▶ _RECORDS SHOWN_
----------
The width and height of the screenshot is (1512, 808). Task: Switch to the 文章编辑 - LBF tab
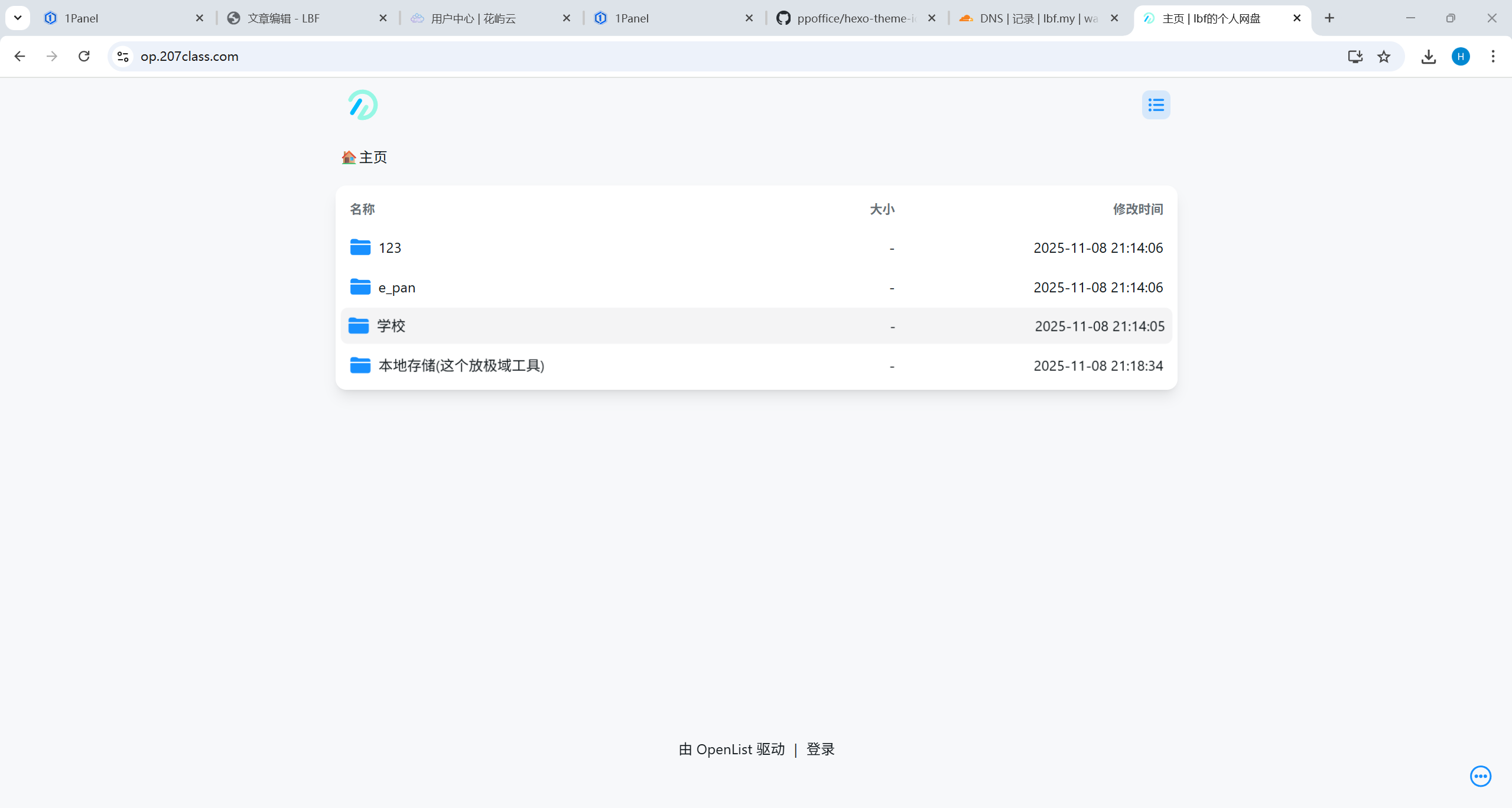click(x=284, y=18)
----------
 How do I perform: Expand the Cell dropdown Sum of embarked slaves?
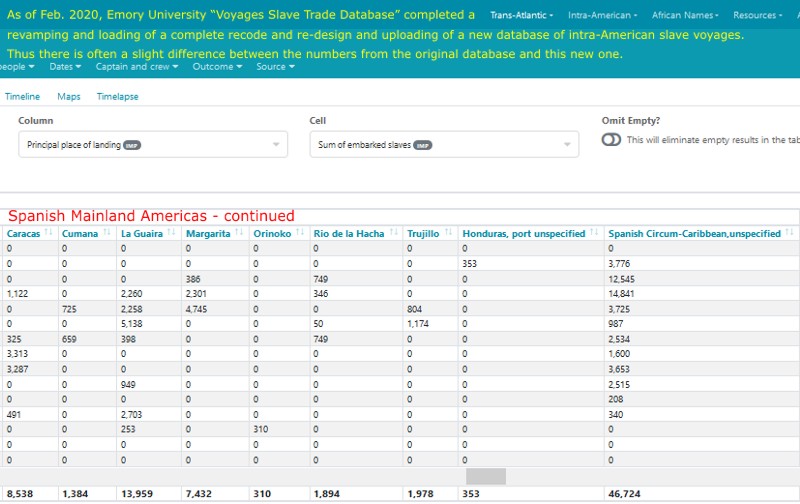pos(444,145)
----------
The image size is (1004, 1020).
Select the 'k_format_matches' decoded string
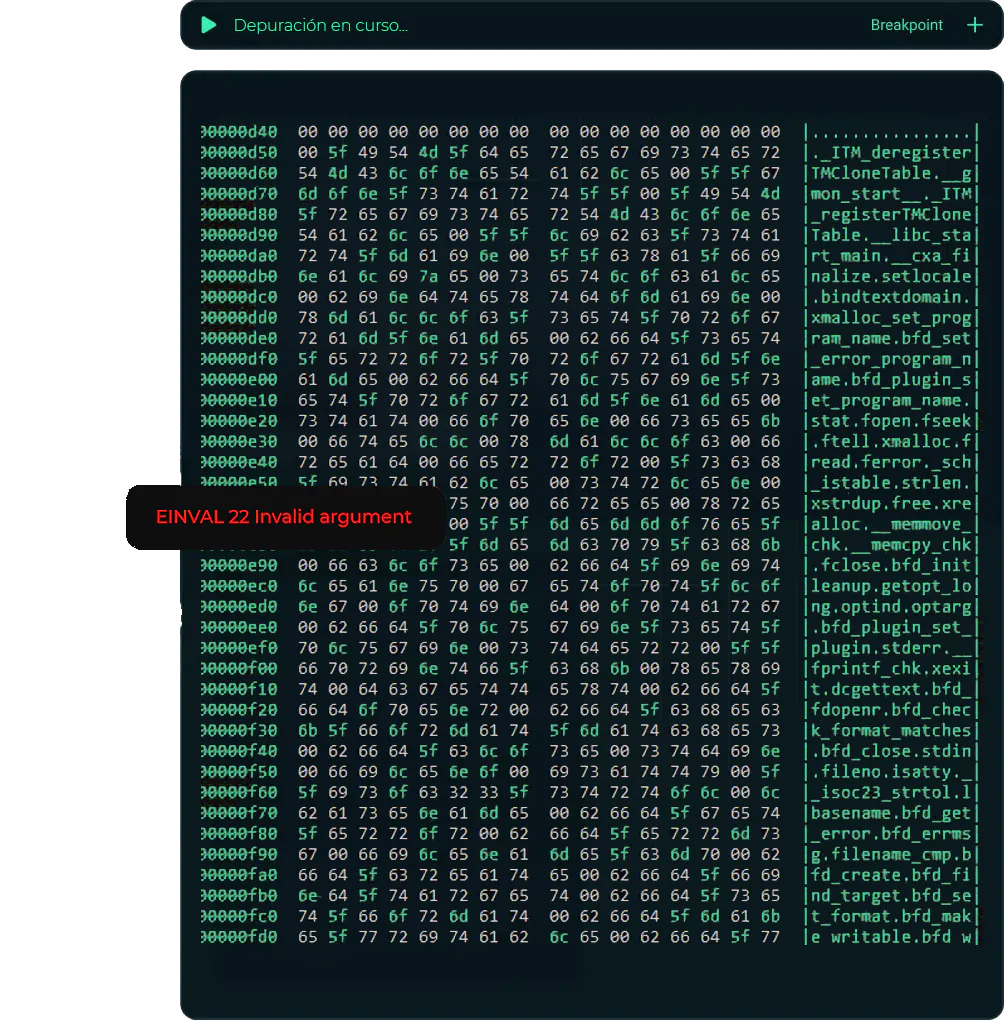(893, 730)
----------
▶ _YOUR OBJECTIVE_
Set down, word for word, the data from the line containing "The width and" through the line containing "click(x=284, y=18)", with both of those lines included. Leave the pictures out.

▶ _ANSWER TO THIS TASK_
The width and height of the screenshot is (1512, 808). Task: Switch to the 文章编辑 - LBF tab
click(x=284, y=18)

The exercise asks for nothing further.